Zauważyłem iż spora grupa fotografów robiących zdjęcia uliczne, upublicznia je np. w nakręconych przez siebie fotoporadnikach. Niesądze aby po wykonaniu zdjęć podchodzili do każdej z tych osób i prosili o zgodę..

Prosty przykład - chcę zrobić zdjęcie napotkanej dziewczyny która pochyla się nad miejskim klombem z różami, by je powąchać. Uważam, że może wyjść ciekawe zdjęcie więc łapię za puszkę i strzelam....a poźniej co? Skoro wyszło dobre zdjęcie to zapewne będę chciał pokazać efekt mojej pracy,tę zatrzymaną w kadrze chwilę. Możliwe, żę będę chciał oppublikować to zdjęcie w jednym z portali...

Czy muszę zatem po wykonaniu zdjęcia podejść do tej osoby i poprosić o zgodę na opublikowanie jej wizerunku?


Jeśli tak i jeśli ta osoba może zażądać ode mnie wynagrodzenia za to lub też mnie pozwać to nasuwa mi się na myśl kolejna kwestia...

Co z fotografiami głodujących dzieci w afryce, emigrantów itd... Czy każdy z fotografów poprosił te osoby o zgodę na upublicznienie ich wizerunku np. w gazecie czy też serwisie informacyjnym?

Sytuacja jest analogiczna do tej opisanej przeze mnie, wyimaginowanej.
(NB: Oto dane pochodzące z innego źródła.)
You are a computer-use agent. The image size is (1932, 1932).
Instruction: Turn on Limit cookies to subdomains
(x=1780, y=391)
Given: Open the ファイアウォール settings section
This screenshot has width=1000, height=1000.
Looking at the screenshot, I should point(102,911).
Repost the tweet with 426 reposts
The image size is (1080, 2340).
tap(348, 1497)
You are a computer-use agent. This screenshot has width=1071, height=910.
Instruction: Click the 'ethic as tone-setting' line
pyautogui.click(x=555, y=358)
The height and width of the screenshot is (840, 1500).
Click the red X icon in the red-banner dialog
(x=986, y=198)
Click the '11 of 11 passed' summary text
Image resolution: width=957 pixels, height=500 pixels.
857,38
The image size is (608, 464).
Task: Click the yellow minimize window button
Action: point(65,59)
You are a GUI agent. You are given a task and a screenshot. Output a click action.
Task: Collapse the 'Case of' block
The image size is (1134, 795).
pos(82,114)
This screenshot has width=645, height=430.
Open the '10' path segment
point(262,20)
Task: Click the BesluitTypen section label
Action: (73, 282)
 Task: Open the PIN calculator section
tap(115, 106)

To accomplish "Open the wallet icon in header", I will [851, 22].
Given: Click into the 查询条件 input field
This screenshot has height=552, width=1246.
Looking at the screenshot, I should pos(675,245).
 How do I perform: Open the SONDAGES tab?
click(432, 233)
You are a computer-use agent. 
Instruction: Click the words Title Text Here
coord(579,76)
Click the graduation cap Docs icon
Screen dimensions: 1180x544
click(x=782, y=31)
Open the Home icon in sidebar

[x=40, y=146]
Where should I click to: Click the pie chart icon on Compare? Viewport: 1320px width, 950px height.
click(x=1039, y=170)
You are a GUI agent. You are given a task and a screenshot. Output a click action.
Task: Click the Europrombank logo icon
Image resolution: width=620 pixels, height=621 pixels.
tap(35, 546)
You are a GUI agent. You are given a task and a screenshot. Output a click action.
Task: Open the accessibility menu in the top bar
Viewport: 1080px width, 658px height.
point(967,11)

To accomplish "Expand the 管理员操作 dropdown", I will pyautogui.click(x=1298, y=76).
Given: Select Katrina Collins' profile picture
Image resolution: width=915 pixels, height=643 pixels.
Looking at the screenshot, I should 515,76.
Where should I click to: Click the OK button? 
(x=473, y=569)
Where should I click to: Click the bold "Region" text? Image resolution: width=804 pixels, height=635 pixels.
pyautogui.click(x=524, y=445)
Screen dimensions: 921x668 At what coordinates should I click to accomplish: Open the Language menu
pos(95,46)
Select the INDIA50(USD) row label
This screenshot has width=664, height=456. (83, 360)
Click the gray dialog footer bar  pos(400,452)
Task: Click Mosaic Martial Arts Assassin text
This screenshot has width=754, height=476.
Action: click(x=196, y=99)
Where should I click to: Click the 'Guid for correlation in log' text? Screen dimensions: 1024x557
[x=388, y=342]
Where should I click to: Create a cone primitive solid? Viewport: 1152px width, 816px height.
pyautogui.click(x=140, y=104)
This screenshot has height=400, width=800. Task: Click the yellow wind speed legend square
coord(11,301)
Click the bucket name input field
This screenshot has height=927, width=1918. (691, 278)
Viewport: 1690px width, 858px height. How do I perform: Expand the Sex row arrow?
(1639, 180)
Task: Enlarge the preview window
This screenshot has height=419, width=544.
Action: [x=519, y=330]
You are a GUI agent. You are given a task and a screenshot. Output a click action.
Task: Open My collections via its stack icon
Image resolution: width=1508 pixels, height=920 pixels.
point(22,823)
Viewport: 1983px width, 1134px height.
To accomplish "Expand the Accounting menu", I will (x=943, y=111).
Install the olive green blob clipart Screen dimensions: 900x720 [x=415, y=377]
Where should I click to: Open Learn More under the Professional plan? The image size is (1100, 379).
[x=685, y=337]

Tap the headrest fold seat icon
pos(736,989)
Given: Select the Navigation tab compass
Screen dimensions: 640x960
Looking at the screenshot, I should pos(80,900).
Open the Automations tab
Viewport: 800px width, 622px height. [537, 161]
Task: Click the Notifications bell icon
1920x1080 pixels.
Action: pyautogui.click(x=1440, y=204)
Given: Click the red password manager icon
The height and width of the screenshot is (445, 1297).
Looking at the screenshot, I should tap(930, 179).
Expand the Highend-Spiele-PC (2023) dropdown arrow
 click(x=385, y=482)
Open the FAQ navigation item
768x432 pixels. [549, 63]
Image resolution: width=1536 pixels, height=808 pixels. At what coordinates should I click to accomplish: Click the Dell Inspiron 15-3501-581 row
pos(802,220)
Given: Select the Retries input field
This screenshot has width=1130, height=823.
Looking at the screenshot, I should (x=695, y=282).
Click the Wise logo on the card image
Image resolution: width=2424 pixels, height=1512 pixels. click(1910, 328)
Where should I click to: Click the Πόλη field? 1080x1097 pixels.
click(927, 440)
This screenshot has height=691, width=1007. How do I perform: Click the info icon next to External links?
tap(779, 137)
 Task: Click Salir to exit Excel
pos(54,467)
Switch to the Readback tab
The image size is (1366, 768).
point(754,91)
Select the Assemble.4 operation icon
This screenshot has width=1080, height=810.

Jeśli się okaże, że publikując zdjęcia osób spotkanych przypadkowo na ulicy, powinienem od każdej z nich uzyskać zgodę na ewentualną publikację - to tylko czekać, kiedy do polskich, i nie tylko polskich, sądów zaczną napływać pozwy o bezprawne wykorzystanie wizerunku...

namoamo
20-02-2016, 23:09
Zgodą może być nie odwrócenie głowy np. wiele zależy od konkretnego przypadku. Czym innym jest twarz tej kobiety w pełnym kadrze a czym innym grupa ludzi. To wszystko masz opisane w Google.
A kraje trzeciego świata to już inna para kaloszy..

italy
20-02-2016, 23:36
Było to już poruszane kilka razy na forum,poszukaj w wyszukiwarce forumowej
Przeszukaj Canon-Board.info przez Google (http://maciejko.net/cbsearch/)

r_m
20-02-2016, 23:57
Prosty przykład - chcę zrobić zdjęcie napotkanej dziewczyny która pochyla się nad miejskim klombem z różami, by je powąchać. Uważam, że może wyjść ciekawe zdjęcie więc łapię za puszkę i strzelam....a poźniej co? Skoro wyszło dobre zdjęcie to zapewne będę chciał pokazać efekt mojej pracy,tę zatrzymaną w kadrze chwilę. Możliwe, żę będę chciał oppublikować to zdjęcie w jednym z portali...

Czy muszę zatem po wykonaniu zdjęcia podejść do tej osoby i poprosić o zgodę na opublikowanie jej wizerunku?
Tak (i może zażądać wynagrodzenia), albo ryzykujesz pozew.


dzieci w afryce, emigrantów itd... Czy każdy z fotografów poprosił te osoby o zgodę na upublicznienie ich wizerunku np. w gazecie czy też serwisie informacyjnym?

Sytuacja jest analogiczna do tej opisanej przeze mnie, wyimaginowanej.
Nie, nie zawsze jest analogiczna.


Jeśli się okaże, że publikując zdjęcia osób spotkanych przypadkowo na ulicy, powinienem od każdej z nich uzyskać zgodę na ewentualną publikację - to tylko czekać, kiedy do polskich, i nie tylko polskich, sądów zaczną napływać pozwy o bezprawne wykorzystanie wizerunku...
Napływają, jeśli komuś przeszkadzało lub zaszkodziło upublicznienie wizerunku, np. zbliżenie objętej, zakochanej pary może komuś bardzo zaszkodzić - jeśli okaże się, że ta para jest zakochana, ale poza tym każde z nich ma swoją poślubioną "połówkę", i te "połówki" zobaczyły zdjęcie zakochanej pary. Inny przykład: zwykły przechodzień gdzieś w mieście - jeśli to np. mąż w "służbowej delegacji" do miasta A, a zdjęcie pokazuje go w mieście B (w którym teoretycznie nigdy nie był), to jeśli żona zobaczy takie zwykłe, neutralne zdjęcie, życie osoby ze zdjęcia może się znacznie zmienić - i ta osoba może nie być zadowolona z publikacji takiej normalnej fotki. Dziewczyna nad klombem - jeśli przypadkiem jest niepełnoletnia, a jej rodzice hobbystycznie lubią wszystkich ciągać po sądach...
To są trochę ekstremalne przykłady, ale robiąc zbliżenie przypadkowej osoby i decydując się na publikację nigdy nie wiesz, jaka jest sytuacja takiego człowieka, i jeśli decydujesz się na publikację bez zgody, musisz zdawać sobie sprawę z możliwych konsekwencji.